Exercise:
Reproduce, without changes, the part of the listing below that opens with the line containing "Task: Share the Interest over time chart" and runs through the end of the listing.

Exercise data:
○ ○ ○

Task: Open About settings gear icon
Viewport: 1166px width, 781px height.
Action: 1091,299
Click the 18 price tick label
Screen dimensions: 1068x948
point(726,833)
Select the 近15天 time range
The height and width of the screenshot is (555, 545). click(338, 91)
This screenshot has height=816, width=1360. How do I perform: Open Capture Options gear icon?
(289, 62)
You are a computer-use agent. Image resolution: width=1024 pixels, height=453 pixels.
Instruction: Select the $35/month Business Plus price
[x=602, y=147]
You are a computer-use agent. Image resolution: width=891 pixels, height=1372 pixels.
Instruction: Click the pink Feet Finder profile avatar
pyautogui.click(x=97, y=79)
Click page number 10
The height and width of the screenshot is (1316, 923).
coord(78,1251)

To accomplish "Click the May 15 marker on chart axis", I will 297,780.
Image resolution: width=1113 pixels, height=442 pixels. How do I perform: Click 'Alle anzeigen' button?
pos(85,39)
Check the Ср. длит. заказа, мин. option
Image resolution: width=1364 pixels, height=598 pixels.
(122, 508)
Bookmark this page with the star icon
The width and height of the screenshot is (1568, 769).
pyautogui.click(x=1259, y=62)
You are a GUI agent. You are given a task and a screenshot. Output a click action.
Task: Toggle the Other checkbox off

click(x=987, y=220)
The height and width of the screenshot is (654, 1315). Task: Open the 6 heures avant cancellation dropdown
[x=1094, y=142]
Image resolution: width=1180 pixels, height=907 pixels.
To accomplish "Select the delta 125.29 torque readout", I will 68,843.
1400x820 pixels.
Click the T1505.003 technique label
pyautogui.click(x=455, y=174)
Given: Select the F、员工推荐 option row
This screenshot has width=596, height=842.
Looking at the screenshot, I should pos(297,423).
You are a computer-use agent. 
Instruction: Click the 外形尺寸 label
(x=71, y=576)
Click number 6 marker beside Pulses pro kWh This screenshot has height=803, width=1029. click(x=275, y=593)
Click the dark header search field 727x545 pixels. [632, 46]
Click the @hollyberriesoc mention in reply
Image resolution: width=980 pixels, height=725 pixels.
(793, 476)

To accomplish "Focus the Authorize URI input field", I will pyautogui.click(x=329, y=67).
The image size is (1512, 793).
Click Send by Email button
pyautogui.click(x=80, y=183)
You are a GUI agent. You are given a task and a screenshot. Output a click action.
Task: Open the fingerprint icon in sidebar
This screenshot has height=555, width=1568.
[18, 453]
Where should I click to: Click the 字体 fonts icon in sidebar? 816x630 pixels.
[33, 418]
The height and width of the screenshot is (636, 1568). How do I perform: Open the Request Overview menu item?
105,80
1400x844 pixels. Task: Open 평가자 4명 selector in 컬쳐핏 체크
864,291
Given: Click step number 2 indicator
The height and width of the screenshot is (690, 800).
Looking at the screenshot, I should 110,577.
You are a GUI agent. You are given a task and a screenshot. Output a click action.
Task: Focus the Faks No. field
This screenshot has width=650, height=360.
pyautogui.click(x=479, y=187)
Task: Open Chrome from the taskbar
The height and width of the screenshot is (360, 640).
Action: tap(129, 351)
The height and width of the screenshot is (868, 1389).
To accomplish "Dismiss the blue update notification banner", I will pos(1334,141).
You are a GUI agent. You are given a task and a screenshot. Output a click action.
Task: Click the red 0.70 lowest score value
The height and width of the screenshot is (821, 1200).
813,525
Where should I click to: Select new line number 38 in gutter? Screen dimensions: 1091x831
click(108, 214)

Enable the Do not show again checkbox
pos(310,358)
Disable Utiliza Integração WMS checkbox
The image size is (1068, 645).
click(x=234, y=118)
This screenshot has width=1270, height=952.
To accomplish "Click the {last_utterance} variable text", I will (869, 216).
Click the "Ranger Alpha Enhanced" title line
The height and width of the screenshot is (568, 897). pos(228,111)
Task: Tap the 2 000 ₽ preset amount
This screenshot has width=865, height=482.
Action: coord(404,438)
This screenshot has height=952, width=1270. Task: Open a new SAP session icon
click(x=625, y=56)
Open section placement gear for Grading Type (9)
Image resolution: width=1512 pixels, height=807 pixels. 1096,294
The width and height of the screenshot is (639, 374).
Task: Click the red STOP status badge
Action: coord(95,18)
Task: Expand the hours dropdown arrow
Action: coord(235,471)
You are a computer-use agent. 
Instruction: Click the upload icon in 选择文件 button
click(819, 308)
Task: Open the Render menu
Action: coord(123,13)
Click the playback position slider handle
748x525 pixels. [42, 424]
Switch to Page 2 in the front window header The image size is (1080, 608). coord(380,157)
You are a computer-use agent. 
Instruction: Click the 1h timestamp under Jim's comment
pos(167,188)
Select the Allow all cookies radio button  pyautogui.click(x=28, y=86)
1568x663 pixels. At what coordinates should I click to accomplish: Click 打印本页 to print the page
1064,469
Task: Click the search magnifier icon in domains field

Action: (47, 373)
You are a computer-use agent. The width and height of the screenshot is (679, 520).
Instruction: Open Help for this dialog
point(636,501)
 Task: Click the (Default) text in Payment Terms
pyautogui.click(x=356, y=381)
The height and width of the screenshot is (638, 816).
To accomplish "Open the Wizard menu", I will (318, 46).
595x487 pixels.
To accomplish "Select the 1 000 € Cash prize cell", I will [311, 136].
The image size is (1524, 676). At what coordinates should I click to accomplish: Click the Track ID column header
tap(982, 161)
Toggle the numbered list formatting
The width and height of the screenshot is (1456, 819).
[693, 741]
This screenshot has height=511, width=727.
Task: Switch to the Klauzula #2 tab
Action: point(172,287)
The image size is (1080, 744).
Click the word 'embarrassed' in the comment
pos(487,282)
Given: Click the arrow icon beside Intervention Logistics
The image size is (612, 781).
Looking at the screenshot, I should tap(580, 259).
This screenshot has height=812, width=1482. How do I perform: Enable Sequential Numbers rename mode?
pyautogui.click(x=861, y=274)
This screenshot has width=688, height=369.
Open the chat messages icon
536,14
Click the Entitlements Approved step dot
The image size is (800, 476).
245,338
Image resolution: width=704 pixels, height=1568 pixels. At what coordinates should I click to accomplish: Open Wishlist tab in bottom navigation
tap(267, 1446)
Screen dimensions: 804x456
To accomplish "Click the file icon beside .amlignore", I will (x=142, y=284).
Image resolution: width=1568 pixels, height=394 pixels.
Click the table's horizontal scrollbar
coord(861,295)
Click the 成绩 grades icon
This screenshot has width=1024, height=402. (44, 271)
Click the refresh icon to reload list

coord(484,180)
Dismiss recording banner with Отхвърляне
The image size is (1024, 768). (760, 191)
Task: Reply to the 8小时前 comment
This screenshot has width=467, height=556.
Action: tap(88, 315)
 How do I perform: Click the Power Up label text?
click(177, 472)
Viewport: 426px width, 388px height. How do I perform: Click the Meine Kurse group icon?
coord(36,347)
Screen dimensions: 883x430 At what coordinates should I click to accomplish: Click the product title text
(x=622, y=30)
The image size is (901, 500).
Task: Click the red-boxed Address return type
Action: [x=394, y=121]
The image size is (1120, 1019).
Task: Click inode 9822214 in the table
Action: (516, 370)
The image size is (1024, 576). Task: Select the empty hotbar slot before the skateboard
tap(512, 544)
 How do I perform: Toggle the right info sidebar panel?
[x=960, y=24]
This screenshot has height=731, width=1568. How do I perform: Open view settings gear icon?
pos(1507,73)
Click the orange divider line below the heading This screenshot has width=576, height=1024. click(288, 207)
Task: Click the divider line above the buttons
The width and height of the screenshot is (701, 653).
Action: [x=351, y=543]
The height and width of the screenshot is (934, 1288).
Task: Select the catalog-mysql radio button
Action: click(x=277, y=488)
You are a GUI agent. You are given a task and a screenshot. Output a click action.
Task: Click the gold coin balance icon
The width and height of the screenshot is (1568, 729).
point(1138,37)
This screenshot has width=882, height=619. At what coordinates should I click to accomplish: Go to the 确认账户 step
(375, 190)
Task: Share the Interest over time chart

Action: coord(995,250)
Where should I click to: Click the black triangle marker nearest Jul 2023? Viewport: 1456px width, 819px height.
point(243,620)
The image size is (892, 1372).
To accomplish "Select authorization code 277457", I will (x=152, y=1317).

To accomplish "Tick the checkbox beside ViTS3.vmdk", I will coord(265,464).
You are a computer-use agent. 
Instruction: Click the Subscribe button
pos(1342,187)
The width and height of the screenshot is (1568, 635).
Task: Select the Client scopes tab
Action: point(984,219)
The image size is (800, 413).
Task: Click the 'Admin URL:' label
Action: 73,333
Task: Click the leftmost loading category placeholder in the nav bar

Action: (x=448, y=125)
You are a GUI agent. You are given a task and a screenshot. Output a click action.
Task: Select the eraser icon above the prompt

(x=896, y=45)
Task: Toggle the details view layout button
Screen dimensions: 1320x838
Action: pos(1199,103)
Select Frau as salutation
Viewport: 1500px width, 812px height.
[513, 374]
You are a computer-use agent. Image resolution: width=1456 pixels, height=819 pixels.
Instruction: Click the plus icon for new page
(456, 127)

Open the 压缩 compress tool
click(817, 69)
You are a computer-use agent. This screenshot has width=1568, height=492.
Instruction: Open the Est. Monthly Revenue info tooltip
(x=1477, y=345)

○ ○ ○

Answer to the exercise:
Task: Share the Interest over time chart

Action: coord(995,250)
Where should I click to: Click the black triangle marker nearest Jul 2023? Viewport: 1456px width, 819px height.
point(243,620)
The image size is (892, 1372).
To accomplish "Select authorization code 277457", I will (x=152, y=1317).

To accomplish "Tick the checkbox beside ViTS3.vmdk", I will coord(265,464).
You are a computer-use agent. 
Instruction: Click the Subscribe button
pos(1342,187)
The width and height of the screenshot is (1568, 635).
Task: Select the Client scopes tab
Action: point(984,219)
The image size is (800, 413).
Task: Click the 'Admin URL:' label
Action: 73,333
Task: Click the leftmost loading category placeholder in the nav bar

Action: (x=448, y=125)
You are a GUI agent. You are given a task and a screenshot. Output a click action.
Task: Select the eraser icon above the prompt

(x=896, y=45)
Task: Toggle the details view layout button
Screen dimensions: 1320x838
Action: pos(1199,103)
Select Frau as salutation
Viewport: 1500px width, 812px height.
[513, 374]
You are a computer-use agent. Image resolution: width=1456 pixels, height=819 pixels.
Instruction: Click the plus icon for new page
(456, 127)

Open the 压缩 compress tool
click(817, 69)
You are a computer-use agent. This screenshot has width=1568, height=492.
Instruction: Open the Est. Monthly Revenue info tooltip
(x=1477, y=345)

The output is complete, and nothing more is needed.